Items from a data source
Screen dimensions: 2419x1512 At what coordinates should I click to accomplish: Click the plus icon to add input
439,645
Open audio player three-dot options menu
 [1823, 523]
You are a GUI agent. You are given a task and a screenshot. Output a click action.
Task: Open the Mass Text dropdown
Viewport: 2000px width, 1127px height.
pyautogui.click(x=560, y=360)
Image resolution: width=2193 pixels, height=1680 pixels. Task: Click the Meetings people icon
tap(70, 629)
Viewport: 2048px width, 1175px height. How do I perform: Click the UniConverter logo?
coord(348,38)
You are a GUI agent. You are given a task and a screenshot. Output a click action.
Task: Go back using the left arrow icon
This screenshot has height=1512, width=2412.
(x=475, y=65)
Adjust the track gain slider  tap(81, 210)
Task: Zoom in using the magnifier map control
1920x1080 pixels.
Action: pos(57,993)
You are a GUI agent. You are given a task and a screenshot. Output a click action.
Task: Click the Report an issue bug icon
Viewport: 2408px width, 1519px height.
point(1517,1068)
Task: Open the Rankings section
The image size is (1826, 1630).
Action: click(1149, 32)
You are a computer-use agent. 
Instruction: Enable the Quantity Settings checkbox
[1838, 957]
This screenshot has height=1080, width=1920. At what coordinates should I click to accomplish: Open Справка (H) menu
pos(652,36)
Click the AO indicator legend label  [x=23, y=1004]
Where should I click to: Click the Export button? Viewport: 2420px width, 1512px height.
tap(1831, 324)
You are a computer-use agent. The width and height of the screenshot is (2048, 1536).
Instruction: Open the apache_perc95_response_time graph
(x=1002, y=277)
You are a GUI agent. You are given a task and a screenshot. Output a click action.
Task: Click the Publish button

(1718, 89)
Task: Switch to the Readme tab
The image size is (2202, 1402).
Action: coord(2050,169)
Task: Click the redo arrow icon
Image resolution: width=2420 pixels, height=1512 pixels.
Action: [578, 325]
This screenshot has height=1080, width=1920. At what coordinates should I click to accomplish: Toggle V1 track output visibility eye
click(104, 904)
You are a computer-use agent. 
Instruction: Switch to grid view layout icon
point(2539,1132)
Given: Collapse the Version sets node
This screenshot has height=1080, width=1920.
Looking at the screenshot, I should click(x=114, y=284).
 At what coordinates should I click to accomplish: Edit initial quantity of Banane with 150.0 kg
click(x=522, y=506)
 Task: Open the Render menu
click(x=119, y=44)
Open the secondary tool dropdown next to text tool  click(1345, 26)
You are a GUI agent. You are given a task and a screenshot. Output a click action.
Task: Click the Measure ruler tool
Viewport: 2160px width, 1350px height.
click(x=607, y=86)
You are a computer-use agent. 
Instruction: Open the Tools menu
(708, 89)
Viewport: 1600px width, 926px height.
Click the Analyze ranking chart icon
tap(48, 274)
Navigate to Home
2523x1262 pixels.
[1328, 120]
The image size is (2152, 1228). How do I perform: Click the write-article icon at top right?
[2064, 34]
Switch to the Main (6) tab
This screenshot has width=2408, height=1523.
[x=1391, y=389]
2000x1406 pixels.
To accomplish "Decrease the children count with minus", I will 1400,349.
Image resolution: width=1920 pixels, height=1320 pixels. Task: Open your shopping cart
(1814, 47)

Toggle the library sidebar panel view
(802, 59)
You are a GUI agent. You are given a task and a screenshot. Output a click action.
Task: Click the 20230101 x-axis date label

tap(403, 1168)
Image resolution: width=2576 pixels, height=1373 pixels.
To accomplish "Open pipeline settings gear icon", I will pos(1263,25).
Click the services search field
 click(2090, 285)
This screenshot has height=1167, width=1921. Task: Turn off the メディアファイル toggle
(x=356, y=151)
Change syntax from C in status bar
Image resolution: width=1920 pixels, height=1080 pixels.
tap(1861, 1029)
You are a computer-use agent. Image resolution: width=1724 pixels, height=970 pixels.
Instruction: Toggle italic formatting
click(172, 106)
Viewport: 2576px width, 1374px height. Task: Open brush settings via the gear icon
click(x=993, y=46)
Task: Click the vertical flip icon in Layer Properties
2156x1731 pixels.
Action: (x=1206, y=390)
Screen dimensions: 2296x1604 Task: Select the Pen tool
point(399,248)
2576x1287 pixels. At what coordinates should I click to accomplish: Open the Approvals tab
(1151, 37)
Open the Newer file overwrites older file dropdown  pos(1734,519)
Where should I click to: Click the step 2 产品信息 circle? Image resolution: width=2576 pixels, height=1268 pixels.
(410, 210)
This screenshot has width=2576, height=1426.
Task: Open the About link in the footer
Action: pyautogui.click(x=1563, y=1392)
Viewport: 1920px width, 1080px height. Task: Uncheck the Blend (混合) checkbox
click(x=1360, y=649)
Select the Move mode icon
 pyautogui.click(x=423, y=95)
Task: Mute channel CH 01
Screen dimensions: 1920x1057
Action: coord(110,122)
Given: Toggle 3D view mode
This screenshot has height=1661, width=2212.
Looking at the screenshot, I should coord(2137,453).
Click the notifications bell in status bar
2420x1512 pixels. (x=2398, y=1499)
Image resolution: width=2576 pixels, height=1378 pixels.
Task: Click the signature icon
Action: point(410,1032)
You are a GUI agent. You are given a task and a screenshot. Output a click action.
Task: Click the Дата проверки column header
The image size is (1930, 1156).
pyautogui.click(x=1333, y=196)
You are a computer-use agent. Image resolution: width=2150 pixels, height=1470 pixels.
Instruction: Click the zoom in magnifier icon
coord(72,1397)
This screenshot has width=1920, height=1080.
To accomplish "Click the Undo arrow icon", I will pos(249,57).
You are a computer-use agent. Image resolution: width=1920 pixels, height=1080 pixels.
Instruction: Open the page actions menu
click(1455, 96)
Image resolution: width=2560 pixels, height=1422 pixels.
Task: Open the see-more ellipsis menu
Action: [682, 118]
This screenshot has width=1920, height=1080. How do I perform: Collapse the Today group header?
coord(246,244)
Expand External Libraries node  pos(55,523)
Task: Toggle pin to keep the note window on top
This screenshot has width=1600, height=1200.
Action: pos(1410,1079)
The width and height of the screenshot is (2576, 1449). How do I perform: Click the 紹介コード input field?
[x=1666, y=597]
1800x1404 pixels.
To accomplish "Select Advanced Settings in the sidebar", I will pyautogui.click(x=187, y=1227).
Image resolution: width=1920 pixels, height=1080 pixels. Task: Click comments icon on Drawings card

_Task brief_: List, from the entries above, every line in which the word "dropdown" shows up.

_Expected answer_:
Task: Open the Mass Text dropdown
Open the secondary tool dropdown next to text tool  click(1345, 26)
Open the Newer file overwrites older file dropdown  pos(1734,519)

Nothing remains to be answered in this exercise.